Medill Reports: 'People look at us and get the wrong impression'

Jacqueline Pasha did not go to Arkansas. Pasha knows it and Greyhound accepts it. But that’s the only point of agreement between the two parties.

The Chicago resident alleges she was denied travel on a Greyhound bus in December because she was wearing a burqa. According to her, a staff member at the bus terminal said she looked scary and, when she requested to be checked in a separate room, the employee refused, citing security concerns.

Greyhound denied any form of discrimination.

A company spokeswoman referred Medill Reports to an earlier statement, which read in part, “the customer indicated she no longer wanted to travel that day.”

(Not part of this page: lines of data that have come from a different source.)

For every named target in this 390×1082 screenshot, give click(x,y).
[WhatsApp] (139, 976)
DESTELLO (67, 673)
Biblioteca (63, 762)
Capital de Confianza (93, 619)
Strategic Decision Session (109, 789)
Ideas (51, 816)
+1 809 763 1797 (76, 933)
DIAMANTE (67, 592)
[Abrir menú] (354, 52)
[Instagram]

But Pasha is not letting go, and a complaint on her behalf has been lodged with the Department of Human Rights by the Council on American-Islamic Relations. The investigation could take up to six months.

“I am shocked that this happened in Chicago,” Pasha said. “I am not the only Muslim woman wearing a burqa out here.”

But it doesn’t come as a surprise to the Council’s spokeswoman, Amina Sharif. Anti-Muslim discrimination is not limited to a specific group or city, according to Sharif.

“Islamophobia is the last form of racism that is tolerated in mainstream America,” she said. “You won’t see Fox News go out of its way to defend anti-black or anti-Semitic comments but they went out of their way to defend an Islamophobic statement.”

Sharif was referring to the Juan Williams incident in October. News analyst Williams had said on Fox, “If I see people who are in Muslim garb and I think, you know, they are identifying themselves first and foremost as Muslims, I get worried. I get nervous."

Sharif says there is no place for profiling based on physical appearance.

“Anyone can drive down a bridge or enter a skyscraper and set off a bomb,” she said. “And they are not going to be dressed up like Osama Bin Laden.”

Sharif says it would be difficult to quantify, but more Muslim women are starting to report incidents of discrimination as they learn more about their rights.

Amal Abusumayah was one among them. In 2009 she was attacked in a Tinley Park grocery store, two days after the Fort Hood shooting.

“People look at us and get the wrong impression,” said Abusumayah, who wears a Hijab. “We are somehow connected to terrorism and are easy targets.”

There isn’t enough education about the hijab according to her. “People are ignorant about it,” she said.

Has her life changed after she reported discrimination? No, she says.

“You are looked at differently or treated wrong,” she said. “It’s an everyday thing.”

But Abusumayah does not think her decision to put in a criminal complaint was futile.

“It sends out a strong message to other women and raises awareness,” she said. “It is also a message to racist people to stop and think before they discriminate.”